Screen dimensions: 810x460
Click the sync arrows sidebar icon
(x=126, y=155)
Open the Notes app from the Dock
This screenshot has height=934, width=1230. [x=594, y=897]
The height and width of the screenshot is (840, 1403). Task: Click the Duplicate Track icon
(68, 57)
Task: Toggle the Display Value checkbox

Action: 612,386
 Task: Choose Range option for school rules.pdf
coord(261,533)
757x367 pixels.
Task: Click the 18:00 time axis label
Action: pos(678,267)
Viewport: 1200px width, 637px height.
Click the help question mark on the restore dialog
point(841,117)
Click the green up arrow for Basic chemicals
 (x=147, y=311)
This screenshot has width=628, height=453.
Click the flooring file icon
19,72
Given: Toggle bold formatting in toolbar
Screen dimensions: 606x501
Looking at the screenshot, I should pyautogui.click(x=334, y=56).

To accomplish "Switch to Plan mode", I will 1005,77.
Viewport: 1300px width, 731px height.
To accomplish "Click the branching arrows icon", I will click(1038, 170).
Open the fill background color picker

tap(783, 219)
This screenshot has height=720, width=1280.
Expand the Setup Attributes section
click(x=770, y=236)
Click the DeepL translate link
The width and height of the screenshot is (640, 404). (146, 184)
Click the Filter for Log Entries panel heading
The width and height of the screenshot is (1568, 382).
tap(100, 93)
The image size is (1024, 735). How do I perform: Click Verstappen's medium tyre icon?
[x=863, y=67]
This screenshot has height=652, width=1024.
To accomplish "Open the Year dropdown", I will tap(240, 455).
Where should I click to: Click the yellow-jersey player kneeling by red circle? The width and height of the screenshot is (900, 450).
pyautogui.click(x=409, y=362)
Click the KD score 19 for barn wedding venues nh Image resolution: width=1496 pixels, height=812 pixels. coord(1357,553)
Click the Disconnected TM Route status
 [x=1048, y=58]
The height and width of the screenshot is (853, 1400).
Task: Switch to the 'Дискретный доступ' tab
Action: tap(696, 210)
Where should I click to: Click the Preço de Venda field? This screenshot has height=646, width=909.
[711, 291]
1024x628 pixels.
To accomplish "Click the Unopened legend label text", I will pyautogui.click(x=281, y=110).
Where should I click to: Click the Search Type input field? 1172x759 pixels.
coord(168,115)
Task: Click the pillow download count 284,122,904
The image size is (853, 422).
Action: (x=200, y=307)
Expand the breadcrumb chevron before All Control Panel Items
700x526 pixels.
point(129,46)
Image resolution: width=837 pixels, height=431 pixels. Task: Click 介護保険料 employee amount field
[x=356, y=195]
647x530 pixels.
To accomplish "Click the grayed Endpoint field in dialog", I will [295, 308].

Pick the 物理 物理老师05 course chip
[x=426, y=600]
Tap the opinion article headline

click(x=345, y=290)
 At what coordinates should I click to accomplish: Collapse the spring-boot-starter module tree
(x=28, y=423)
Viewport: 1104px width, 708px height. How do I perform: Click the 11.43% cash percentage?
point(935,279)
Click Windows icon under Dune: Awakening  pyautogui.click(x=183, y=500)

══════════════════════════════

Output all of the entries without altering a single word.

Screen dimensions: 810x460
Click the sync arrows sidebar icon
(x=126, y=155)
Open the Notes app from the Dock
This screenshot has height=934, width=1230. [x=594, y=897]
The height and width of the screenshot is (840, 1403). Task: Click the Duplicate Track icon
(68, 57)
Task: Toggle the Display Value checkbox

Action: 612,386
 Task: Choose Range option for school rules.pdf
coord(261,533)
757x367 pixels.
Task: Click the 18:00 time axis label
Action: pos(678,267)
Viewport: 1200px width, 637px height.
Click the help question mark on the restore dialog
point(841,117)
Click the green up arrow for Basic chemicals
 (x=147, y=311)
This screenshot has width=628, height=453.
Click the flooring file icon
19,72
Given: Toggle bold formatting in toolbar
Screen dimensions: 606x501
Looking at the screenshot, I should pyautogui.click(x=334, y=56).

To accomplish "Switch to Plan mode", I will 1005,77.
Viewport: 1300px width, 731px height.
To accomplish "Click the branching arrows icon", I will click(1038, 170).
Open the fill background color picker

tap(783, 219)
This screenshot has height=720, width=1280.
Expand the Setup Attributes section
click(x=770, y=236)
Click the DeepL translate link
The width and height of the screenshot is (640, 404). (146, 184)
Click the Filter for Log Entries panel heading
The width and height of the screenshot is (1568, 382).
tap(100, 93)
The image size is (1024, 735). How do I perform: Click Verstappen's medium tyre icon?
[x=863, y=67]
This screenshot has height=652, width=1024.
To accomplish "Open the Year dropdown", I will tap(240, 455).
Where should I click to: Click the yellow-jersey player kneeling by red circle? The width and height of the screenshot is (900, 450).
pyautogui.click(x=409, y=362)
Click the KD score 19 for barn wedding venues nh Image resolution: width=1496 pixels, height=812 pixels. coord(1357,553)
Click the Disconnected TM Route status
 [x=1048, y=58]
The height and width of the screenshot is (853, 1400).
Task: Switch to the 'Дискретный доступ' tab
Action: tap(696, 210)
Where should I click to: Click the Preço de Venda field? This screenshot has height=646, width=909.
[711, 291]
1024x628 pixels.
To accomplish "Click the Unopened legend label text", I will pyautogui.click(x=281, y=110).
Where should I click to: Click the Search Type input field? 1172x759 pixels.
coord(168,115)
Task: Click the pillow download count 284,122,904
The image size is (853, 422).
Action: (x=200, y=307)
Expand the breadcrumb chevron before All Control Panel Items
700x526 pixels.
point(129,46)
Image resolution: width=837 pixels, height=431 pixels. Task: Click 介護保険料 employee amount field
[x=356, y=195]
647x530 pixels.
To accomplish "Click the grayed Endpoint field in dialog", I will [295, 308].

Pick the 物理 物理老师05 course chip
[x=426, y=600]
Tap the opinion article headline

click(x=345, y=290)
 At what coordinates should I click to accomplish: Collapse the spring-boot-starter module tree
(x=28, y=423)
Viewport: 1104px width, 708px height. How do I perform: Click the 11.43% cash percentage?
point(935,279)
Click Windows icon under Dune: Awakening  pyautogui.click(x=183, y=500)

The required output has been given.